April 6, 2018 at 1:53 p.m.
LITTLE SISTER OF POOR

Chinese nun comes to Latham out of love for serving aged


By KAREN DIETLEIN OSBORNE- | Comments: 0 | Leave a comment

Serving the elderly has brought Sister Cecilia Marie Therese from Hong Kong to Latham, where she is working at Our Lady of Hope Residence, while also attending nursing school at Maria College in Albany.

Born in Hong Kong when the city was a British colony, she remembers wanting to become a nurse as a little girl. In 1986, she visiting her grandfather in a nursing home run by the Little Sisters of the Poor. One day, she watched a resident spit on a floor that a nun had recently cleaned "to a bright shine," she recalled, and decided to help her. She returned again and again, and was soon volunteering every weekend.

"I would go to the home before I went to work," she said. "People asked me, 'Are you going to become a nun?' I'd say, 'No, I wouldn't do that!'"

Decision time

One night, as she was helping to put a resident to bed, the woman "turned blue," she recalled. "I had no clue, so I called a sister and asked, 'What am I going to do?' Everyone gathered around and prayed over her, and a half hour later she passed so peacefully."

She began to explore whether she might have a vocation but dubbed herself a "doubting Thomas."

She asked God for a sign that she was called to the religious life. When she received them, she entered the novitiate in Singapore in 1991; in 1999, she made her final vows.

'I love it'

Sister Cecilia said, "A lot of people think, as a Little Sister, there is no future, because we just take care of the elderly and are not outside in parishes.
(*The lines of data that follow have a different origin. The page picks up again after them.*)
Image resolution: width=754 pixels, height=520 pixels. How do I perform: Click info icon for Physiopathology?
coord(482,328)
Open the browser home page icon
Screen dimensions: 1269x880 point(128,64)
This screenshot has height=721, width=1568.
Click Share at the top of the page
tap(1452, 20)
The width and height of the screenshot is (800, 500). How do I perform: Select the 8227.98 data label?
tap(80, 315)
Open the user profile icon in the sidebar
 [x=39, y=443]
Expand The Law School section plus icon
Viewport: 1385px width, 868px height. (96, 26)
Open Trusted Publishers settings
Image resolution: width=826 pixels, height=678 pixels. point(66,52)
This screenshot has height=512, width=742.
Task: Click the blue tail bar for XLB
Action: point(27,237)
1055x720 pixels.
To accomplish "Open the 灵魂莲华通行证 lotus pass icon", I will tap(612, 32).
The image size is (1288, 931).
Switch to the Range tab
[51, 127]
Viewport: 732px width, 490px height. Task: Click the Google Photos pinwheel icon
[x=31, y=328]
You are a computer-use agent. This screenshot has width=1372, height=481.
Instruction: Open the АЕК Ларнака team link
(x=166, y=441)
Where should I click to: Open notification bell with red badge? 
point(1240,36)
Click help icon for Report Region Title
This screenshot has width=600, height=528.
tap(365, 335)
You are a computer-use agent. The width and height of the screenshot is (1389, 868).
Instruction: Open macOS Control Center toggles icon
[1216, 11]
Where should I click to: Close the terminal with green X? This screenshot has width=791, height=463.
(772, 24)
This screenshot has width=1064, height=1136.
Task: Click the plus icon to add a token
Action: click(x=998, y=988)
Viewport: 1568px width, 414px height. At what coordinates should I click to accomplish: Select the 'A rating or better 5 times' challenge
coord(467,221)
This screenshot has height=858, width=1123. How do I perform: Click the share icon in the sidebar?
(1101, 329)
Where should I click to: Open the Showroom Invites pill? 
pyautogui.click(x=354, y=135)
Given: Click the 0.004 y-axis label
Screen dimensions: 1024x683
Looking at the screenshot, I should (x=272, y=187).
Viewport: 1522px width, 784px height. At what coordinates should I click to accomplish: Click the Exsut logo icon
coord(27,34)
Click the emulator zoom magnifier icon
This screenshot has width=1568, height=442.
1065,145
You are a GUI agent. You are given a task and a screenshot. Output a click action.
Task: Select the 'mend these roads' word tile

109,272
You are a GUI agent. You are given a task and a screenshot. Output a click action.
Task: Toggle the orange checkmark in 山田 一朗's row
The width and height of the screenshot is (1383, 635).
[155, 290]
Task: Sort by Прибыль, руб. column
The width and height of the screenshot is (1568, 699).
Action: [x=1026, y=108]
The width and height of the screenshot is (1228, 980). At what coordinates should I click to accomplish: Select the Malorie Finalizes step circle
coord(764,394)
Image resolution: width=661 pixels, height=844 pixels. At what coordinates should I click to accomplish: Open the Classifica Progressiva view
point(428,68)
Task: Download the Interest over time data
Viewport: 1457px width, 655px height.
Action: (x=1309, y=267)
But I love it. I am happy because of the saying of our foundress: 'To make the elderly happy is everything.' This is exactly what I want. We choose to follow Jesus, and we are happy to do what He calls us to do."

When the Little Sisters' residence in Singapore closed, her order sent her to Paris. There, she experienced culture shock. Sister Cecilia said that it's not hard to adapt to other cultures, as long as she keeps an open mind.

"We integrate in the home right away," she said. "There is a family spirit, and I feel at home wherever I go. I am a missionary. I go to another country, I adapt to life there, I get to know their culture."

Language

Studying to be a registered nurse, Sister Cecilia estimates that she will receive her degree in May 2007. Even though she speaks English, medical terminology -- from simple words like measles and mumps to more complicated classifications -- evades her at times.

"I know them in Chinese," she explained, "so I just sit down with a dictionary."

Exams for her nursing degree present a challenge. They're based in a very American variety of critical thinking, she said, which does not always harmonize with the culture in which she grew up.

In the U.S., she explained, people operate on a more "individualistic" basis, where students make decisions "and don't care what other people think. For [the Chinese], we always react as a community and act as a group. It is very different."

Life's work

Although she maintains a busy schedule with classes and lab practicals, Sister Cecilia said that working with residents keeps her grounded.

"After, I am happy and so relaxed, and can always study better," she said. "It might be hard right now, but it is not for me; it is for the residents, ultimately. It is to be able to give them better care and pass on the joy [of the order] to other nurses."

She has no doubt that taking care of the elderly is what God has called her to do.

"The elderly people build up the country; they build up society that we live in," she said. "It breaks my heart" to see them abandoned. "Whatever sicknesses they have, we respect the dignity of everyone. They should enjoy life."